Say you've got some code that works. Say you get a new task that is very similar to the task the exist code performs. If you are a rank beginner, you don't notice the similarity and write (hopefully) the same code other than the requirement differences. It works, but your time was largely wasted because you wrote from scratch, making many of the same mistakes and anguishing over many of the same design decisions. You've also added maintenance costs in the form of two chunks of possibly very dissimilar code. If you want to advance beyond this stage, you have to know the code, and you have learn the code by reading other peoples' code. If it's good code, you learn good practices as a bonus, but in any case, you will know what's out there to reuse. If you are slightly more mature in your practices, you remember or find that old code and you decide to adapt the existing code. You duplicate the code and tweak it for the new needs. It works, but now any change you make might have to be made in more than one place, and you have to remember to check in both places. If you are even more mature, you recognize that copying the block of code is bad, extract it out to a helper method and parameterize it. This is good because you can now look in one place for later modifications, and the parameterization makes it clear how the usages differ. If you are even more mature, you could at that point decide to take some time to factor out any other implied parameterizations that could aid in the reuse of this code. This is a good exercise, but remember not to introduce features that are not needed in the near future. Anything you write should have a clear business need, or you are just introducing more code to maintain that is never going to be used. Rather, keep an open mind to how you can make the method more general without adding code or reducing clarity. Sure, you know all this stuff, and what does that have to do with today's subject? This rant is brought to you by the following code snippet:
if ( ! recordId.Equals(string.Empty) && editMode.Equals("I") ) { // do stuff. }Which was dutifully copied from about 1000 other places in some code I was reviewing today. Sure, it looks like okay code (depending on your style preferences), and where it was copied from it was. But not now!
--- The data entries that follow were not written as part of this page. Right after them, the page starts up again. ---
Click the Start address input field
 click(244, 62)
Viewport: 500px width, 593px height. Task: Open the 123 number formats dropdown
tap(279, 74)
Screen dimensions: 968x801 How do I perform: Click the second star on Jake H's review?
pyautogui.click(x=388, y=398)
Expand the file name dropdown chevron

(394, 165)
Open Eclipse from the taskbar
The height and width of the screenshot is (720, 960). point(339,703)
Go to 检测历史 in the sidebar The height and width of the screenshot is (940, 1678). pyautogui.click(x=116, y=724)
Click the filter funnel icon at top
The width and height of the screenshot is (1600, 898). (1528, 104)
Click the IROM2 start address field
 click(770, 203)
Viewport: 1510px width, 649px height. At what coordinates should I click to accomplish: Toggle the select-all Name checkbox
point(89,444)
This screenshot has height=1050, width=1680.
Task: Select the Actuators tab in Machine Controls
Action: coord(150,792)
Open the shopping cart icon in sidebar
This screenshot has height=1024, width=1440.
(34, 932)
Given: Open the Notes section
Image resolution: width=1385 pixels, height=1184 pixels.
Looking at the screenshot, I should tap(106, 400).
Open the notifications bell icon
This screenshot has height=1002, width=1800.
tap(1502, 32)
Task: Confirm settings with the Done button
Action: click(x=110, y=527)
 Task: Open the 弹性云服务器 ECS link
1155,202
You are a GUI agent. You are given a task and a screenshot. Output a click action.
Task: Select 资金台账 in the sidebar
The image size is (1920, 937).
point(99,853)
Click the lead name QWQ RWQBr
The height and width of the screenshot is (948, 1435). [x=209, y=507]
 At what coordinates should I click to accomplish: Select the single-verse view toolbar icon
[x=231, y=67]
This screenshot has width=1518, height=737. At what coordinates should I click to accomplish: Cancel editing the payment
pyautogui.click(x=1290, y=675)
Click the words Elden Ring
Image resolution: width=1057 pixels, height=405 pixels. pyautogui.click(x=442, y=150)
This time, instead of testing some property that is a string, it's testing an integer. Guess how often that first half of the condition is false [you saw the not, right?]? This is editor inheritance gone bad. Take some good code, copy it to some other place and don't account for the variations that should have been obvious while you were grabbing it. How could we have done this right? As a coder, why didn't we write a trivial helper method with proper overloads for the expected data types. Nothing fancy needed:
static bool IsSupplied(string mightBeMissing) { return false == mightBeMissing.Equals(string.Empty); } static bool IsSupplied(int mightBeZero) { return 0 != mightBeZero; }Then using IsSupplied everywhere would at least be guaranteed to check the right thing. And if we decide to change the representation of a missing value, there's only a couple of places to update. As a senior developer I'm sure you would probably never have made this sort of mistake. What I'm preaching to you is that we owe it to those that follow in our coding footsteps to have good, best-practice code. When the next newbie comes along and does a copy/paste of our code, wouldn't it be better that your code is a clean example of what code should look like? You owe it to the people that follow in your footsteps!